TOP HAT – LOVE, ANGER, DEPRESSION AND ZEPPELIN

Jeff Buckley on screen

di Marika Zandanel

And Zeppelin. Jeff Buckley risponde con un nome preciso a chi chiede quali siano stati i suoi punti di riferimento, prendendosi il tempo di ripetere anche la domanda di chi lo intervista, quel tempo che è quasi una prassi in It’s Never Over, Jeff Buckley, documentario faticosamente (quasi vent’anni per ottenere accesso agli archivi del cantante) messo insieme dalla regista Amy Berg. 

People who remembered my father? Next question.  Ho avuto la possibilità di vedere il documentario al Sequoia Theater, un cinema caldo della Mill Valley che sembra una torta, nulla di direttamente riconducibile a Buckley, ma ero in California e questo è bastato a farmi fantasticare su quanto potesse risuonare la voce di un ragazzo dell’Orange County. Fare della propria voce un tempio non è cosa da tutti, forse è stata cosa solo sua farci assistere a dei live in cui ci sembra di vedere qualcuno che parla da solo, in continuo dialogo con sé stesso, in uno stato di grazia (nessun disco è stato immaginato a caso, per l’appunto). Quell’attitudine di ripetere la domanda e darsi la risposta, si trasfigurava in musica perfettamente, dando la sensazione di una completa autonomia, forse nemmeno la necessità di avere più un pubblico a chi lo stesse ascoltando e la sensazione di assistervi davvero a chi, come me, non l’ha mai potuto ascoltare dal vivo.

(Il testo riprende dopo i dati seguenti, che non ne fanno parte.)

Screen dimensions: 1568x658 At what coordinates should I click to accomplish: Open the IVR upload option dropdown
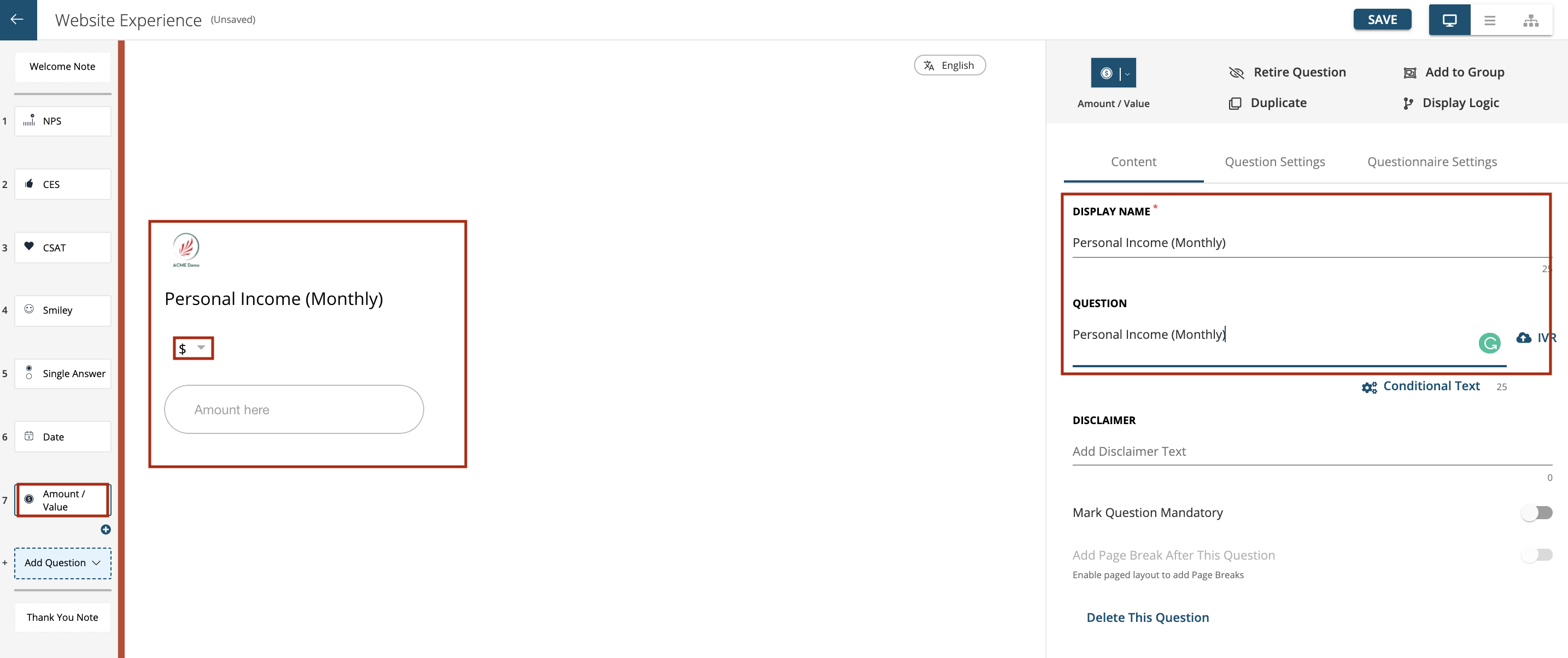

Perché il 29 maggio del 1997 Jeff Buckley si è immerso nel Wolf River (Memphis, Tennesse) e da lì non c’è mai più stato, c’erano con lui forse i Led Zeppelin con la leggenda che tutti conosciamo e che lo vede sussurrare Whole Lotta Love sparendo nei flutti. It’s Never Over non specula su questo, su quanto si sia detto (di tutto) sulla morte, sul rapporto con le dipendenze, sul rapporto col padre, ma ragiona sul ragazzo che rispondeva a sé stesso, sull’unica cosa che conta e che rimane, ovvero la sua voce. E non intendo soltanto la voce cantata di cui è riduttivo riproporre l’estasi, intendo soprattutto quella parlata: un insieme di registrazioni inedite che danno una carezza a Jeff Buckley in quanto essere umano pieno di contraddizioni e sfumature, quel ragazzo che odiava essere paragonato al padre, ma che parlava di Tim Buckley appena chiacchierava con qualcuno di nuovo. 

Amy Berg è riuscita a radunare del materiale ricchissimo, seguendo la forma classica della narrazione attraverso i racconti di chi l’ha conosciuto (la madre Mary Guibert, le compagne Rebecca Moore e Joan Wasser) intrecciata a materiale d’archivio, ma non poi così classica. Gli audio registrati di Jeff diventano una voce narrante calda, viva, fino a che non se ne ascolta uno, mandato prima di quel giorno di primavera, alla madre. La domanda delle domande insieme alla risposta delle risposte: parla da solo, eppure aspetta i tempi di chi gli avrebbe dovuto parlare dall’altro lato.

Potrei scrivere per ore di come in Grace (uno degli album, se non l’album di tutti i tempi) ci sia sempre un ritorno, niente finisca davvero, nel sound, nei testi, nella voce che riverbera, ma è tempo di non leggere più e ascoltare.

It’s Never Over ha a che fare con qualcosa con cui aveva a che fare anche Into The Wild (2007), due grandi voci (per il film diretto da Sean Penn abbiamo la colonna sonora curata da Eddie Vedder) e quel bilico tra solitudine e compagnia. Come un gatto morente che ti cerca per restare qui ancora un po’, che ti chiede di rimanere con lui e se osi farlo potrai vederlo vivo ancora per un po’, o assistere alla sua morte, o ad entrambe le cose insieme.

Accolto al Sundance, lo aspettiamo alla Festa del cinema di Roma. Alla fine dei titoli di coda rimanete ancora un po’, osate un po’, restate in sala e solo così potrete vedere/ascoltare.